- What the task asks: All entries below are to be retyped in full, precisely as they appear.

Records from a data source:

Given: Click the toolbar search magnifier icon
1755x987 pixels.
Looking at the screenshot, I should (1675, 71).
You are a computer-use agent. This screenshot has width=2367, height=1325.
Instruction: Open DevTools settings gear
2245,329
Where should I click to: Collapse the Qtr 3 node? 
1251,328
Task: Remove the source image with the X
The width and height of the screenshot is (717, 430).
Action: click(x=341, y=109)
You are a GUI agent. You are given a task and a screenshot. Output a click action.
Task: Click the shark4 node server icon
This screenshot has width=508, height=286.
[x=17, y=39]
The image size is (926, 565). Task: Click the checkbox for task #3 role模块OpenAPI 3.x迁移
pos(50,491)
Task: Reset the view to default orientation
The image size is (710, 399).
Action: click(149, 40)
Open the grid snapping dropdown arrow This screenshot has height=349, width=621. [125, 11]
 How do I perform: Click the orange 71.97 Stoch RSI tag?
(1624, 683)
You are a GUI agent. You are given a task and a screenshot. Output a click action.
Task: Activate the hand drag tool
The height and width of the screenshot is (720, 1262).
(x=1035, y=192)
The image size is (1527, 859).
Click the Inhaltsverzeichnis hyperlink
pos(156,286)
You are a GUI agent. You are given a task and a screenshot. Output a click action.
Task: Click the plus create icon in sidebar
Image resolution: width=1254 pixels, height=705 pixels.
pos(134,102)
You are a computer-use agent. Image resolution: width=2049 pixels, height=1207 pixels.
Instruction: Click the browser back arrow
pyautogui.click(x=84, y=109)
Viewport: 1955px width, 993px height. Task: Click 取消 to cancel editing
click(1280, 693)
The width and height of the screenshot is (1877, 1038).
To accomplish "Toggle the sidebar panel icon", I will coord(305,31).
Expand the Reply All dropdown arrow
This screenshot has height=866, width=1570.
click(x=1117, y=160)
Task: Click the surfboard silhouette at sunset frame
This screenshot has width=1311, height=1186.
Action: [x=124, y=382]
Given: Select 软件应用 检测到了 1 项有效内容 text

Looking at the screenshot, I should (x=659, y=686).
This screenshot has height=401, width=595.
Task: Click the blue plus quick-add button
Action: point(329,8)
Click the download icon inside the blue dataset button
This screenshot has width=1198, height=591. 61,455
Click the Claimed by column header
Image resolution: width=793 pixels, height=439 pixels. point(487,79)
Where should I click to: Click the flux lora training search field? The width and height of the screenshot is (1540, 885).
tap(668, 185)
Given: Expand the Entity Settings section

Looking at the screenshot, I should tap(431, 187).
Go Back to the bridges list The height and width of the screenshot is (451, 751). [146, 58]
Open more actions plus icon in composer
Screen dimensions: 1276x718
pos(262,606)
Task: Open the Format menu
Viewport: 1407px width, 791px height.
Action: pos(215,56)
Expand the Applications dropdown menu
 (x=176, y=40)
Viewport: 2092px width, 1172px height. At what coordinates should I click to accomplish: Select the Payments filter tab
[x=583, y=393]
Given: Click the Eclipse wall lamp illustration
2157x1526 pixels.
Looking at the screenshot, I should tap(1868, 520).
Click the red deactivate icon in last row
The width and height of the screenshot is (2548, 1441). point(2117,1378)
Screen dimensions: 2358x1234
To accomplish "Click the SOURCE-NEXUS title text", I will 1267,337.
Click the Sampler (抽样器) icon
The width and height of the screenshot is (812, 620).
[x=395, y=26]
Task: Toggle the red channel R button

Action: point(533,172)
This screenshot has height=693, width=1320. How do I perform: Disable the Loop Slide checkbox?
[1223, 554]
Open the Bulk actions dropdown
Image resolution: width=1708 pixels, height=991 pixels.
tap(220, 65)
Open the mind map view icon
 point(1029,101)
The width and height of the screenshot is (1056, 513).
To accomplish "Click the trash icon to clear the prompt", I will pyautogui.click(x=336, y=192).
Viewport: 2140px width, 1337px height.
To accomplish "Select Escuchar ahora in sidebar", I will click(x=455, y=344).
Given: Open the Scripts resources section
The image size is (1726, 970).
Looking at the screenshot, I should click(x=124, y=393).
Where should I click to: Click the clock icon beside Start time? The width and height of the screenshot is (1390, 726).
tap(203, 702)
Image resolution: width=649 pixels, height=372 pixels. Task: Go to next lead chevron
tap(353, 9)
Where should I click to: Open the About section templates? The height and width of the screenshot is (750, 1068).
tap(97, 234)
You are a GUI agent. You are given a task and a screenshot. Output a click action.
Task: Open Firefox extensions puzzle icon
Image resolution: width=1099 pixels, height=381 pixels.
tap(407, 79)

- Exercise output:
Given: Click the toolbar search magnifier icon
1755x987 pixels.
Looking at the screenshot, I should (1675, 71).
You are a computer-use agent. This screenshot has width=2367, height=1325.
Instruction: Open DevTools settings gear
2245,329
Where should I click to: Collapse the Qtr 3 node? 
1251,328
Task: Remove the source image with the X
The width and height of the screenshot is (717, 430).
Action: click(x=341, y=109)
You are a GUI agent. You are given a task and a screenshot. Output a click action.
Task: Click the shark4 node server icon
This screenshot has width=508, height=286.
[x=17, y=39]
The image size is (926, 565). Task: Click the checkbox for task #3 role模块OpenAPI 3.x迁移
pos(50,491)
Task: Reset the view to default orientation
The image size is (710, 399).
Action: click(149, 40)
Open the grid snapping dropdown arrow This screenshot has height=349, width=621. [125, 11]
 How do I perform: Click the orange 71.97 Stoch RSI tag?
(1624, 683)
You are a GUI agent. You are given a task and a screenshot. Output a click action.
Task: Activate the hand drag tool
The height and width of the screenshot is (720, 1262).
(x=1035, y=192)
The image size is (1527, 859).
Click the Inhaltsverzeichnis hyperlink
pos(156,286)
You are a GUI agent. You are given a task and a screenshot. Output a click action.
Task: Click the plus create icon in sidebar
Image resolution: width=1254 pixels, height=705 pixels.
pos(134,102)
You are a computer-use agent. Image resolution: width=2049 pixels, height=1207 pixels.
Instruction: Click the browser back arrow
pyautogui.click(x=84, y=109)
Viewport: 1955px width, 993px height. Task: Click 取消 to cancel editing
click(1280, 693)
The width and height of the screenshot is (1877, 1038).
To accomplish "Toggle the sidebar panel icon", I will coord(305,31).
Expand the Reply All dropdown arrow
This screenshot has height=866, width=1570.
click(x=1117, y=160)
Task: Click the surfboard silhouette at sunset frame
This screenshot has width=1311, height=1186.
Action: [x=124, y=382]
Given: Select 软件应用 检测到了 1 项有效内容 text

Looking at the screenshot, I should (x=659, y=686).
This screenshot has height=401, width=595.
Task: Click the blue plus quick-add button
Action: point(329,8)
Click the download icon inside the blue dataset button
This screenshot has width=1198, height=591. 61,455
Click the Claimed by column header
Image resolution: width=793 pixels, height=439 pixels. point(487,79)
Where should I click to: Click the flux lora training search field? The width and height of the screenshot is (1540, 885).
tap(668, 185)
Given: Expand the Entity Settings section

Looking at the screenshot, I should tap(431, 187).
Go Back to the bridges list The height and width of the screenshot is (451, 751). [146, 58]
Open more actions plus icon in composer
Screen dimensions: 1276x718
pos(262,606)
Task: Open the Format menu
Viewport: 1407px width, 791px height.
Action: pos(215,56)
Expand the Applications dropdown menu
 (x=176, y=40)
Viewport: 2092px width, 1172px height. At what coordinates should I click to accomplish: Select the Payments filter tab
[x=583, y=393]
Given: Click the Eclipse wall lamp illustration
2157x1526 pixels.
Looking at the screenshot, I should tap(1868, 520).
Click the red deactivate icon in last row
The width and height of the screenshot is (2548, 1441). point(2117,1378)
Screen dimensions: 2358x1234
To accomplish "Click the SOURCE-NEXUS title text", I will 1267,337.
Click the Sampler (抽样器) icon
The width and height of the screenshot is (812, 620).
[x=395, y=26]
Task: Toggle the red channel R button

Action: point(533,172)
This screenshot has height=693, width=1320. How do I perform: Disable the Loop Slide checkbox?
[1223, 554]
Open the Bulk actions dropdown
Image resolution: width=1708 pixels, height=991 pixels.
tap(220, 65)
Open the mind map view icon
 point(1029,101)
The width and height of the screenshot is (1056, 513).
To accomplish "Click the trash icon to clear the prompt", I will pyautogui.click(x=336, y=192).
Viewport: 2140px width, 1337px height.
To accomplish "Select Escuchar ahora in sidebar", I will click(x=455, y=344).
Given: Open the Scripts resources section
The image size is (1726, 970).
Looking at the screenshot, I should click(x=124, y=393).
Where should I click to: Click the clock icon beside Start time? The width and height of the screenshot is (1390, 726).
tap(203, 702)
Image resolution: width=649 pixels, height=372 pixels. Task: Go to next lead chevron
tap(353, 9)
Where should I click to: Open the About section templates? The height and width of the screenshot is (750, 1068).
tap(97, 234)
You are a GUI agent. You are given a task and a screenshot. Output a click action.
Task: Open Firefox extensions puzzle icon
Image resolution: width=1099 pixels, height=381 pixels.
tap(407, 79)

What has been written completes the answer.